Aphrodite’s poor mother knew nothing about her husband other than that he had once lived in Genoa, under a certain name, so she was reluctant to accept these ever-more-insistent invitations: it was out of the question, and, anyway, she did not possess a single official document that established her as a member of his family. But soon enough she gave way to her determined daughter and the insistent community to which Aphrodite belonged; when she at last capitulated, she said, “Well, if nothing else, we’ll have gone on a journey.” Whereupon, following a string of strange and startling coincidences, the matter of the inheritance was settled with some ease.

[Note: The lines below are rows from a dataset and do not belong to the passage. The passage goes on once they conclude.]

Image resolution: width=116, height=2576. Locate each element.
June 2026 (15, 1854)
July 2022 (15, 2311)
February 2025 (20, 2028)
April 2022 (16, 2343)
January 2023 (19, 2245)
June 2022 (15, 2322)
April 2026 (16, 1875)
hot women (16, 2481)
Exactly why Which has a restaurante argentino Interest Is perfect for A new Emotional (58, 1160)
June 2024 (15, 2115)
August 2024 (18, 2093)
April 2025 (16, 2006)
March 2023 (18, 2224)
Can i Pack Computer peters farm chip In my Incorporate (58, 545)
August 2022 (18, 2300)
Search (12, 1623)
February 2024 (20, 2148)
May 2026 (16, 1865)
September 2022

As it turned out, there really wasn’t much of a fortune. Along with a modest sum of money the woman had saved, she’d left behind two houses on a long and narrow street, numbers 17 and 153. Yet the costs incurred by Aphrodite and her mother on their journey came to more than the value of both properties combined. Even so, it was a source of great pride to them that they had succeeded in their quest, and under circumstances that knew no precedent: in this they were a great inspiration to others. They could not help but be impressed by the many sacrifices this relative had made to hold on to these two fully furnished homes for so many years. She’d made her living running a boarding house and tatting her own lace—her legacy included vast quantities of the stuff. But, sadly, the woman’s obsession with collecting and hoarding meant the houses themselves were in rather poor condition.
Aphrodite and her mother didn’t have the heart to sell these properties that had come to them by such a bizarre route, and as neither of them was willing to follow the old auntie’s directive to resettle in Italy—in any event their liv
elihoods were in Istanbul—they oversaw a little restoration work on the houses and left.
From that day on, the aunt was nowhere to be found. Whenever Aphrodite had a free moment she would sit down at her desk and take hold of her pen with softly furrowed brow and creased forehead, there to wait as her countenance turned as hard as marble, her every contour erased, and thus she would wait for hours on end for her loving aunt to communicate with her once more.
She never reappeared. It was as if, freed of her heavy burden, this self-sacrificing soul had at last allowed herself to drift off into the pure sleep that she had been promised. And she deserved so much. She had devoted her entire life to her lost brother and his children, though they lived so very far away. In truth, she’d never known how many children he had or if he had any at all, for that matter, but all the same she always set aside for them all that she came to own, with her eyes forever fixed on the horizon so that she might say to them upon their return, “This is your home, and here is everything that I have saved for you.”
Even in death she remained mindful of her sacred mission; lost in the eternal void, and bereft of clues, she continued to search for her brother far and wide, until, after untold years, she found her way to the bedside of the young girl, Aphrodite. This alone should have been cause for thanks.
But it was not enough for Aphrodite. Having bound herself up in her auntie’s will—the Spiritualist Society had named her the Will—she longed for her return, and her continuing absence plunged the young woman into misery. She hadn’t even been able to thank her properly; not even had she said, “But, dear Auntie, why so much trouble? If only you knew how very touched we were by your sacrifices . . .” With time, a certain sort of sorrow ate into her expressions of gratitude:
“What’s it to me, an inheritance? I have my own money. Why did she go to so much trouble? Why didn’t she just get married? How could someone do such a thing? She did all this, but why hasn’t she come back to me?”